I think something to point out is that even on the SNES, Nintendo’s first party games are leagues above what they are putting out today in terms of effort and ambition. Today, not so much. Miyamoto just recently mentioned making “3D Mario more accessible to 2D Mario fans” along with mentioning Pikmin 4. Well, I think we can safely say that Miyamoto is the George Lucas of gaming at this point.


First, you start with the roms. “Hey, these games have aged well!”

Then you try plugging in your original hardware with your limited games. “Hey, this is tons of fun!”

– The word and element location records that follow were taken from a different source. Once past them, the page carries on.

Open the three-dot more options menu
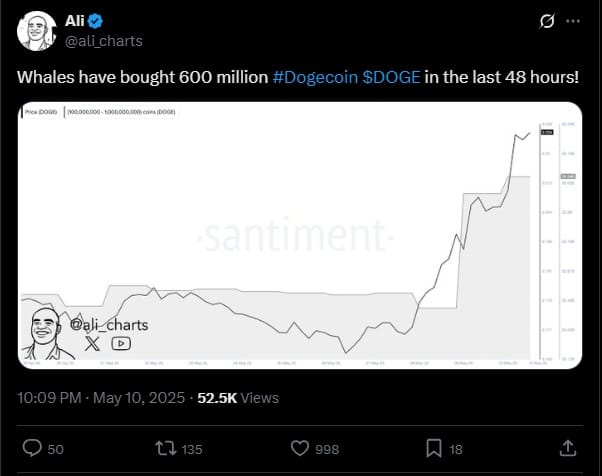[x=573, y=21]
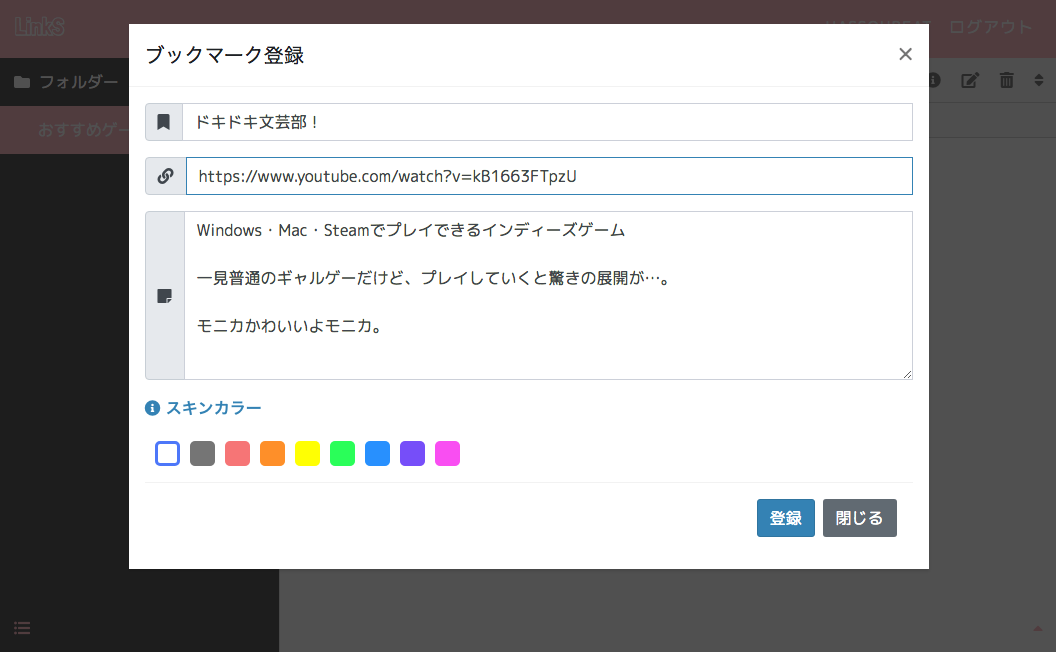Click the folder icon beside フォルダー
Image resolution: width=1056 pixels, height=652 pixels.
tap(22, 81)
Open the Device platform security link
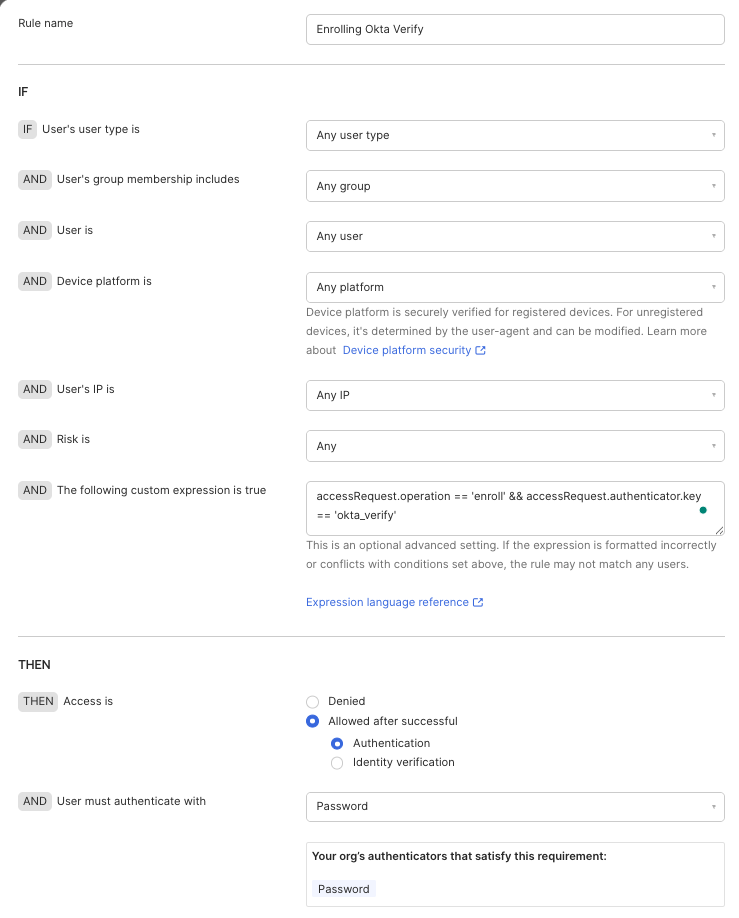 407,350
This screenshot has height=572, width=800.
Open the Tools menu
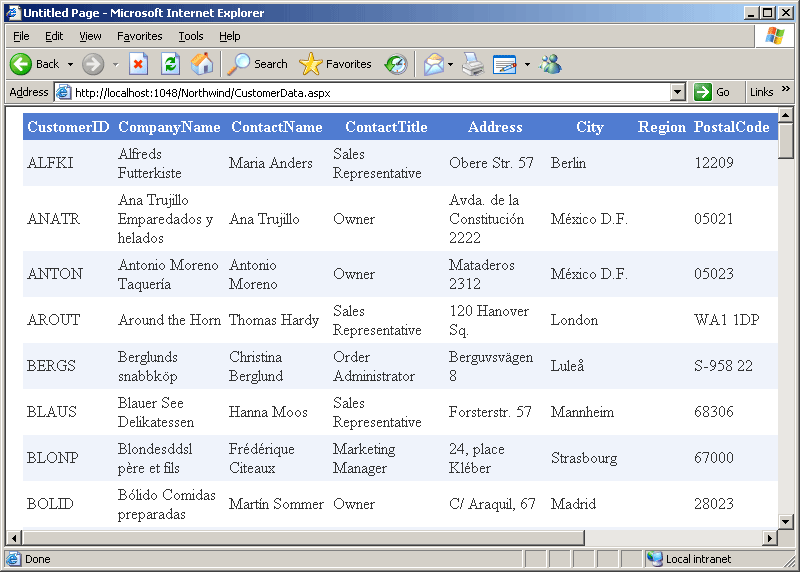[x=190, y=36]
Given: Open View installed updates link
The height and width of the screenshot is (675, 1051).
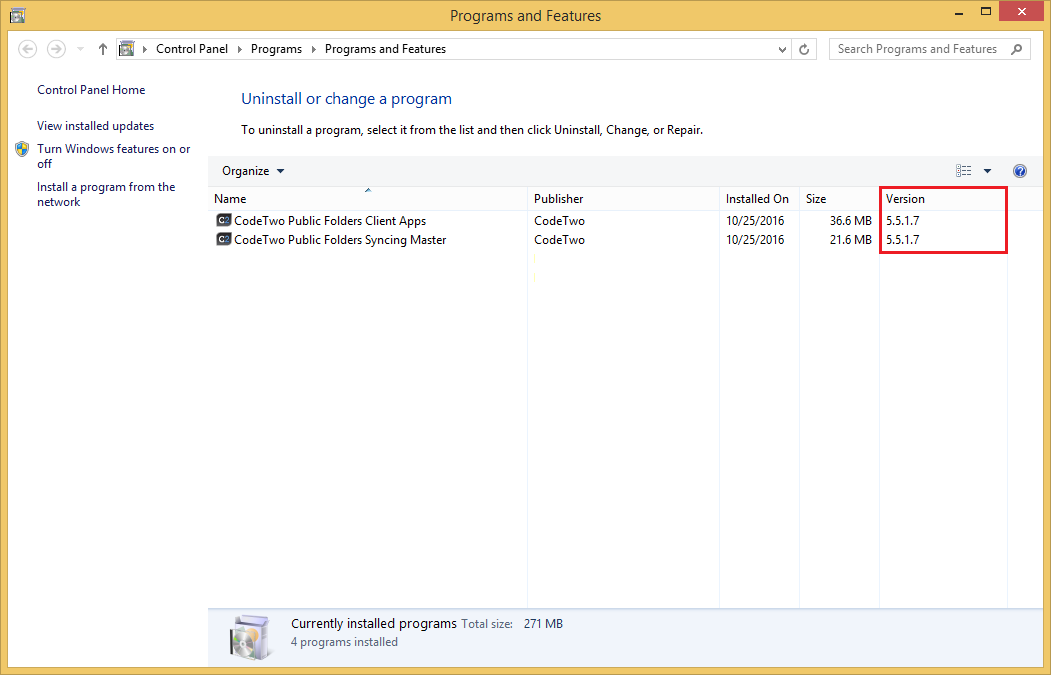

Then you discover the nearest retro game shop. Epiphany hits. “Hey, look at all these games I always wanted to get but couldn’t. Now, I can! And I will!”

Then after buying some games, you buy more games. “$200 for Earthbound? Sounds like a sweet deal!”

Then you become more maniacal and obsessed. “Hey, this NES isn’t doing it anymore. Let me mod it for RGB. Oh yeah!”

Then you buy a $400 Framemeister from Japan, $50 SCART adapters from Europe, all so you can play your old consoles on modern TVs. “Look how beautiful it all looks!”

Then you buy reproduction carts and homebrew carts. “Yes, I will buy Secret of Mana 2 and Final Fantasy 5 for the SNES. Oh, and River City Ransom 2 for the SNES as well. I will buy Final Fantasy 3 for the NES. Mr. Gimmick and Super Mario Brothers 2 [Japan] will be on my NES!”

Then you will be lost, sunk into the depths of El Diablo.

I’m not one to talk. I’m currently playing a Japanese only game reproduced in an American cartridge, translated, playing 5 players simultaneously on my SNES. 5 player games on the SNES! Eat your heart out, N64!